→ **引用文**
# # # #
関数の再帰呼び出し

自分を呼び出す関数

関数は、その処理の中で自分自身を呼び出すことができます。
これを再帰呼び出し(再帰処理)と言います。

再帰呼び出しの具体例

具体的な例をみてみましょう。


#include <stdio.h>

int factorial(int n)
{
    if (n == 0)
        return 1;

    return n * factorial(n > 0 ? n - 1 : -n - 1);
}

int main()
{
    int number = 6;
    int ret = factorial(number);

    printf("%dの階乗: %d", number, ret);

    getchar();
}

これはある整数の階乗を求めるサンプルコードです。

階乗とは、1からある整数までの整数をすべて乗算(掛け算)をした数のことです。
例えば6の階乗(6!と記述する)は、
「6 × 5 × 4 × 3 × 2 × 1 = 720」
となります。

上のコードでは、関数factorialの中で、自分自身である関数factorialが再度使用されています。
これが再帰呼び出しです。
# # # #
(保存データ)
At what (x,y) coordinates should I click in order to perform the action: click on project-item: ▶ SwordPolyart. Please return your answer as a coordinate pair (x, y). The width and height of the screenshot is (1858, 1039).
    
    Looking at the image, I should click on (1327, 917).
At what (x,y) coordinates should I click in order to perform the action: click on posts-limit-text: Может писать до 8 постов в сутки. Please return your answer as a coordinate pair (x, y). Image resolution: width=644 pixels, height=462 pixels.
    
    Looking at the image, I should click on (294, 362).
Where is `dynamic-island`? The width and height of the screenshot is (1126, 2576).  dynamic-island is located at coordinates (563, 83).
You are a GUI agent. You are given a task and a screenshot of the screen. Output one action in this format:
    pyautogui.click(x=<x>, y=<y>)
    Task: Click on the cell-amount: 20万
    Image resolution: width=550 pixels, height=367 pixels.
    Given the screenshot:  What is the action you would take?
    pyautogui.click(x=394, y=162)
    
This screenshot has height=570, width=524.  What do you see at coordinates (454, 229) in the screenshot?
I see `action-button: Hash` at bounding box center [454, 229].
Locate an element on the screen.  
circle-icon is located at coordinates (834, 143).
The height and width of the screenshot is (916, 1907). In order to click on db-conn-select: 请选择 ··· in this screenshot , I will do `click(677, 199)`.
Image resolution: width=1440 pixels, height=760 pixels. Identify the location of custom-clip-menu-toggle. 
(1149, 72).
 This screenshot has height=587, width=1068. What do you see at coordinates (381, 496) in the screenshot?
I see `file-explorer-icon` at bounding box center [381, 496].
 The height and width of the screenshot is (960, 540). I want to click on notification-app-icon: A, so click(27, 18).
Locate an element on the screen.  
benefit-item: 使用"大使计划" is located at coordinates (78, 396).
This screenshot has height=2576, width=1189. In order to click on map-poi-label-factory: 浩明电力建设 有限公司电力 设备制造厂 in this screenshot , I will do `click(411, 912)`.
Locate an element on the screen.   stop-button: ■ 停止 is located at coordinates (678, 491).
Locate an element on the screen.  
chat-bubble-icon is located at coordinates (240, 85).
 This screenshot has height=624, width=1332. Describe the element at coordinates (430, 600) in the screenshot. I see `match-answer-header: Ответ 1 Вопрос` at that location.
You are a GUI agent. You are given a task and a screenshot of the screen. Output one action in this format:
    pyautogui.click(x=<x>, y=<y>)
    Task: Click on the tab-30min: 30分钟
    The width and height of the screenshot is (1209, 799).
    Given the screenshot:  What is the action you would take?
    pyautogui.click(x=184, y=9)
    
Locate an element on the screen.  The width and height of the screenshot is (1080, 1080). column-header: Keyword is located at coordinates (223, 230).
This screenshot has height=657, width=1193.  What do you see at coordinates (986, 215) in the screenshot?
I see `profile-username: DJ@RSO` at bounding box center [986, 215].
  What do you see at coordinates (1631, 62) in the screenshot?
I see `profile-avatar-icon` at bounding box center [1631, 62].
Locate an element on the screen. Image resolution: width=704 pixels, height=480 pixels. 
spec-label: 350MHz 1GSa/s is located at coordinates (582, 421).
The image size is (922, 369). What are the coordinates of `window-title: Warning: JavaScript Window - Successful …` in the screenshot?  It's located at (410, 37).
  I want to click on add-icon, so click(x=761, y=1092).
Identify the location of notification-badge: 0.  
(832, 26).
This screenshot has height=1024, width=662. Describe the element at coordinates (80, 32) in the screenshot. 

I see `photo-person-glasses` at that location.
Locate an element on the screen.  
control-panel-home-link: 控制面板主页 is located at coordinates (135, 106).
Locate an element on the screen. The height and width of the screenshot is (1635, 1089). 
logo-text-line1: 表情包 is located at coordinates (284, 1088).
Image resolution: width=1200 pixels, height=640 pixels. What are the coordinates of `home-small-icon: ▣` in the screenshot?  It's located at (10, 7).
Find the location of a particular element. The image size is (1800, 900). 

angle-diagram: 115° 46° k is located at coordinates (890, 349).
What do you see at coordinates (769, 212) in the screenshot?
# # # #
→ **練習問題**
1) 再帰呼び出しの解説によると、6の階乗はいくつになりますか。
2) 次の(a)〜(c)が再帰呼び出しの解説の内容と合っているかどうかを判断し、それぞれ根拠となる本文の言葉をそのまま引用してください。
(a) 関数は処理の中で自分自身を呼び出すことができる。
(b) サンプルコードでは、変数numberに5が代入されている。
(c) 階乗とは、1からある整数までの整数をすべて足した数である。
3) 再帰呼び出しの解説の続きを、最後の文の後から書いてください。
行はこの作業では使いません。

→ **解答**
1) 720です。

2)
(a) 合っている。「関数は、その処理の中で自分自身を呼び出すことができます。」
(b) 合っていない。「int number = 6;」
(c) 合っていない。「階乗とは、1からある整数までの整数をすべて乗算(掛け算)をした数のことです。」

3)
このコードの呼び出しは順番に、

  • 6 * factorial(5);
  • 6 * (5 * factorial(4));
  • 6 * (5 * (4 * factorial(3)));
  • 6 * (5 * (4 * (3 * factorial(2))));
  • 6 * (5 * (4 * (3 * ( 2 * factorial(1)))));
  • 6 * (5 * (4 * (3 * ( 2 * (1 * factorial(0))))));

のようになります。
(ちなみに0の階乗は1です)

再帰呼び出しの注意点

再帰呼び出しは上手く使えばコードが簡潔に書けることもあります。
しかし以下に示すようなデメリットもあります。

無限ループ

再帰呼び出しは一種のループ処理ですので、無限ループが発生する危険があります。
必ず終了条件を設定し、適切にループを終了させる必要があります。

速度面のコスト

関数の呼び出しには多少のオーバーヘッド(実行コスト)があります。
最近のパソコンでは処理時間は大した問題にはなりませんが、forなどの普通のループ文では発生しないコストです。

メモリの枯渇

関数を呼び出すと、引数やローカル変数などでメモリが消費されます。
これらはスタックというメモリ上の領域に保存されます。

最近のパソコンは大容量メモリを搭載していますが、それでも実はプログラムひとつ当たりで使用できるスタック領域はそれほど大きくありません。
そのため、大量に関数を同時に実行状態にするとメモリが足りなくなる場合があります。
(スタックオーバーフローという)

再帰呼び出しは、自分自身を終了させる前に再び自分自身を呼び出す処理です。
百回ループする再帰呼び出しを行うと、最終的に百個の関数が同時実行状態になります。
引数やローカル変数の値は関数が終了するまでは破棄されませんから、このような状態になるとメモリの使用量が一時的に膨大になり、スタックオーバーフローが発生する可能性があります。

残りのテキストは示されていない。